Dear Family Advisor
My Husband Has Early-Onset Dementia, and He's Refusing to Deal With It.
Last updated:September 20, 2011
We're both devastated by my husband's recent dementia diagnosis -- he's only 59, and all our retirement plans just went up in smoke. I feel like I'm grieving for my husband and for our life together. On top of that, he doesn't want me to tell a soul. He expects life to go on "as is" and says we'll just deal with whatever comes our way.
That sounds gallant, I know, but I'm the one who will be expected to make the excuses, cover up odd behavior, handle his work e-mails and other paperwork, run the house, and hand him his medications, as well as manage our medical and financial issues -- all of which I already do. How did I get myself into this? He's fine with me doing the lion's share of the work, and meanwhile I have to put up with his hard-headedness. I certainly didn't get this kind of support or watch him completely alter his life when I went through two bouts of breast cancer.
So far, caregiving stinks! Is this all I have to look forward to?
It's not unusual that, as a wife, you're expected to just "deal with it" on the family/caregiving front. But just because it's expected doesn't make it right!
You feel resentful about managing it all while having to keep mum and not receive the family support and understanding you need and deserve. Perhaps you feel hurt and resentful that you didn't get the support you felt you needed when you had cancer. For your own sake, I hope you find a way to express that hurt and find a certain amount of healing and closure before you move forward.
Now, as to that moving forward: First, make a list of all that you feel you're giving up. Write it all down -- from the vacations you thought you'd have to the way you thought daily life would be. List all the things you were looking forward to, straight down the page, and number them. Feel these losses. Grieve them. Get mad at the disease.
In a few days' time, revisit the list. This time, write an alternative beside each loss. Is it really true that you can't take a trip to the beach -- he's probably still in the mild stage of the disease, and don't other people with dementia travel? Could you be the driver instead of him? In other words, see if there's a way to still do many of the items on your list, with slight alterations.
Life isn't over for you or for him. And just because he has dementia doesn't mean you do. It isn't cold or mean-spirited for you to go on with some of the plans and goals you have for yourself. In fact, you need to. If you don't, the resentment will overtake you. It's good for you and for your marriage to have different interests and do different things. It even makes you a better caregiver.

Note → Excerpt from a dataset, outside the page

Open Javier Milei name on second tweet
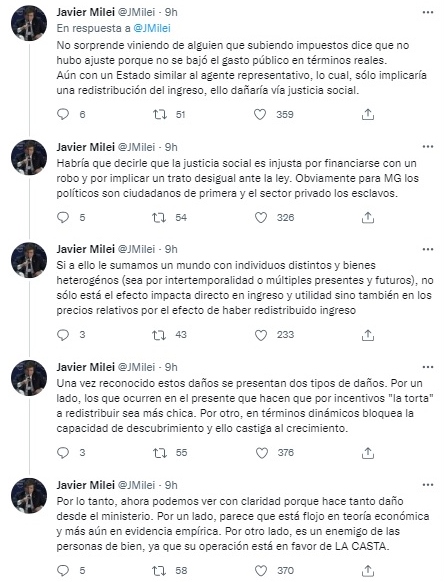 pyautogui.click(x=85, y=147)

You really can't try to constantly please your husband. Trying to make someone else happy -- especially someone with dementia -- is all but impossible, and it's not good for you, either. He has a disease that alters his cognitive abilities, and he's undoubtedly frustrated and disappointed with what's happened. You can comfort him, care for him, find ways to connect and still enjoy life, but sometimes none of this will work, and it's healthy to mentally and even physically separate yourself from your spouse, at least a little. If he were his best self -- physically, emotionally, and mentally -- wouldn't he want you to continue to have a full and meaningful life? That's what love wants. Even if he isn't that type of person, you need to love yourself enough to want it for yourself.
At some point you'll need to tell people. Decide when and how is best for you, your husband, and the person you're telling. Being a caregiver means taking in the big picture and doing what's best for everyone. When you come to that crossroad, take a deep breath and do what you truly feel in your heart is the right thing to do. Don't argue about it or defend yourself. You need support, and you don't need to live a life of avoidance and secrets. Surround yourself with helpful family and friends. Reach out to other caregivers so you realize you're not alone. Ask questions. Get advice. Go online and learn about the disease and how to tackle caregiving issues.
And do something other than caregiving -- dust off an old dream and take real steps toward building a life you feel really good about. Start small: Go to the website of a subject or hobby you love and join an online group, or order a book about it. Consider going to a meeting just once a month. It's easy to believe that caregiving takes all of your time -- and it most certainly can -- but carving out just a small amount of time for yourself can make a huge difference in how you feel about your life.